To Comfort, Watson’s version of events doesn’t ring entirely true when it comes to Photograph 51 and its importance. “Watson talks [in The Double Helix] about realizing only then that there was an A and a B form…but Franklin talked about that at the end of 1951, and she and Wilkins talked about it openly,” Comfort says. “I think he was writing it as though the photograph was the magic key because it made a good discovery narrative that allowed him to boil down and communicate an enormously complex, highly technical kind of science.”

Comfort also discounts the idea that Franklin, an expert crystallographer, did not understand the significance of the X-ray diffraction image she and Gosling had taken of DNA’s B form 10 months earlier. “She was way too good for that,” he says.

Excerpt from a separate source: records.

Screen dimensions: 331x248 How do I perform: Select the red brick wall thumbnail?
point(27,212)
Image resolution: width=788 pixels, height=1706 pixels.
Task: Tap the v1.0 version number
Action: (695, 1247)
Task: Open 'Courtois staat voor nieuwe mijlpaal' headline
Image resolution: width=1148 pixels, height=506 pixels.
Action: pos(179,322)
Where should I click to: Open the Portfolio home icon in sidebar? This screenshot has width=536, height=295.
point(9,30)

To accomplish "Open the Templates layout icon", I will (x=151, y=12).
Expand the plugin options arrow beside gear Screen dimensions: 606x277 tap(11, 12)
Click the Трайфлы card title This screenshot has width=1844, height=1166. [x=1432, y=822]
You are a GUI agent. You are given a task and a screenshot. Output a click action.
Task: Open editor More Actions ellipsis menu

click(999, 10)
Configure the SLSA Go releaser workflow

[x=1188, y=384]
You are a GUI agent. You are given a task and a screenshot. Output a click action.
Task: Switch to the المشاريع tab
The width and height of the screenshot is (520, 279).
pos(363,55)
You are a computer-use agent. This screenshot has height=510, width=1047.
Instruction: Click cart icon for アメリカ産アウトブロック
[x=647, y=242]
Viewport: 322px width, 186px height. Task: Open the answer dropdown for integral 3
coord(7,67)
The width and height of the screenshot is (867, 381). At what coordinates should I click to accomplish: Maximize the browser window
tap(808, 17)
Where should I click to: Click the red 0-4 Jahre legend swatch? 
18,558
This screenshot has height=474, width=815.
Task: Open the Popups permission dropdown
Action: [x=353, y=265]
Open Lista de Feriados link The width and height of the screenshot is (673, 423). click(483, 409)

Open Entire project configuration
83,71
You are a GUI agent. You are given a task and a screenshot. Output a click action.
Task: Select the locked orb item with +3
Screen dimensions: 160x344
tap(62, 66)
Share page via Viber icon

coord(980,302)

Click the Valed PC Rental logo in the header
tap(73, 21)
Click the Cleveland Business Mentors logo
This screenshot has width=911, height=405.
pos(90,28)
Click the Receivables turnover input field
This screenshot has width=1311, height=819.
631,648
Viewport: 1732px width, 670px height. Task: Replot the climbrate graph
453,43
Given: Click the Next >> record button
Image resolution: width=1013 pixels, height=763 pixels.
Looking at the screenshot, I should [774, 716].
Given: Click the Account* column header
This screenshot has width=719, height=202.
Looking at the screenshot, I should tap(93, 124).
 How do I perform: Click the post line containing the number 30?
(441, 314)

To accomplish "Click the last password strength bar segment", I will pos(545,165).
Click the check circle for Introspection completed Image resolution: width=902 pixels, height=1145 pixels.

In fact, Franklin was simply more focused on the A form of DNA at the time, and was also in the process of leaving King’s College behind for a new job at Birkbeck College, also in London. Before she left, however, Franklin started a new laboratory notebook, with notes on the B form of DNA.

By late February 1953, Franklin’s notes reveal that she had not only accepted that DNA had a helical structure, probably with two strands; she had also recognized that the component nucleotides, or bases, on each strand were related in a way that made the strands complementary, allowing the molecule to easily replicate. “Franklin’s colleague Aaron Klug analyzed her research notes and said that Franklin was ‘two steps away’ from the double helix,” Comfort says. “Given a couple more months, she surely would have had it.”

Both Wilkins and Franklin (with Gosling) published separate papers in the same April 1953 issue of Nature, largely supporting Watson and Crick’s model of DNA’s structure. The earliest presentation of the double helix that June was signed by authors of all three papers, suggesting—as Comfort and Cobb point out in their article—that the discovery of DNA was seen at the time as a joint effort, not just the triumph of Watson and Crick.

Over the next five years, Franklin led a team of researchers studying ribonucleic acid, or RNA, in viruses such as polio and the tobacco mosaic virus (TMV). Diagnosed with ovarian cancer in 1956, Franklin continued her work until days before her death in April 1958. Franklin also remained in regular contact with Watson and Crick after she left King’s College, even becoming good friends with Crick and his wife, Odile.

Franklin’s unjust exclusion from the Nobel Prize, combined with Watson’s decidedly sexist portrayal in The Double Helix led many to see her as a victim of chauvinism and betrayal. A more complicated view of events reveals a scientist who was an equal contributor to the discovery of DNA’s structure, as well as a trailblazer in the all-important field of virology.

“Franklin had an incredible series of insights into how the RNA is packed within the protein shell of TMV,” Comfort says. “She was widely recognized and seen as being at the top of her field.”